Well, it finally happened. Windows XP is no longer the primary OS on any of my day-to-day machines. The last holdout was my laptop, a gray-haired but solid HP nc8230 rocking a single-core 1.86GHz Pentium M, 2GB of RAM, and a Mobility Radeon X600 graphics chip. The low-brow specs ruled out my modern OS of choice, Windows 7 Professional. To be perfectly honest, I wasn’t thrilled about the prospect of dropping $130 for another license. A few months back, I moved my home file and web development server from a 32-bit Windows XP environment to 64-bit Ubuntu 10.10. Still pumped about the success of that project, I decided to give Ubuntu 11.04 "Natty Narwhal" a chance to win my heart as the sole proprietor of the HP's hard drive.
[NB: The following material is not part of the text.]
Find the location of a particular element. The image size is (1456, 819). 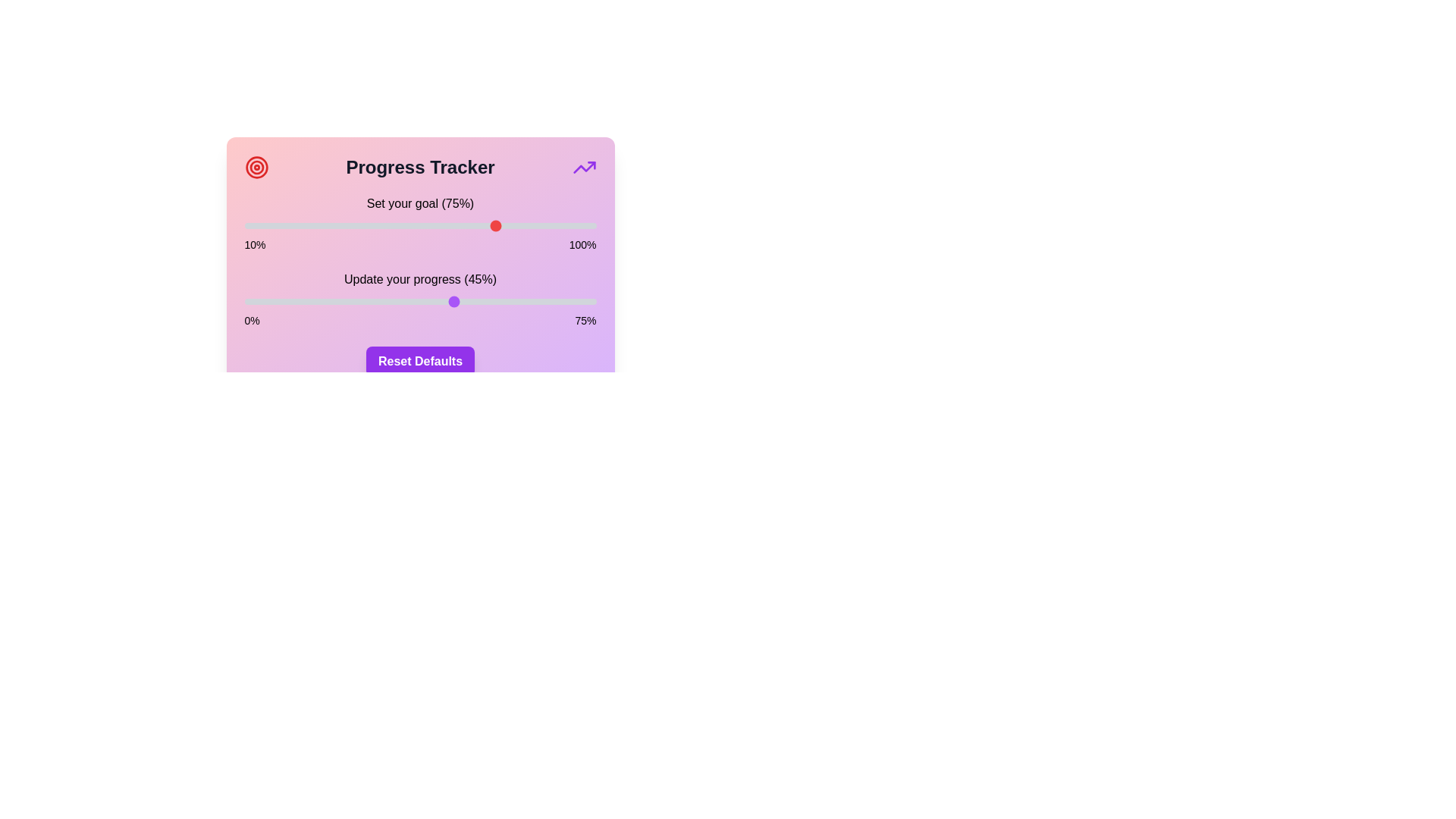

the 'Set your goal' slider to 11% is located at coordinates (248, 225).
First things first: I need to clear the air. I would classify myself as an advanced Linux n00b. I'm fairly comfortable tossing around terminal commands and editing the odd config file (in gedit), but my neck beard has not yet matured to the point where terminal text editors like vi, vim, or Emacs seem like a good idea. My laptop is used for standard productivity tasks, Internet surfing, and some light scripting with PHP and Python. Simplicity, versatility, and usability are valued over geek-cred, compile-from-source, time-consuming complexity. This post contains some personal observations I've made after stepping outside my Windows comfort zone, but it shouldn't be viewed as a full-on Linux distro review. Consider yourself warned.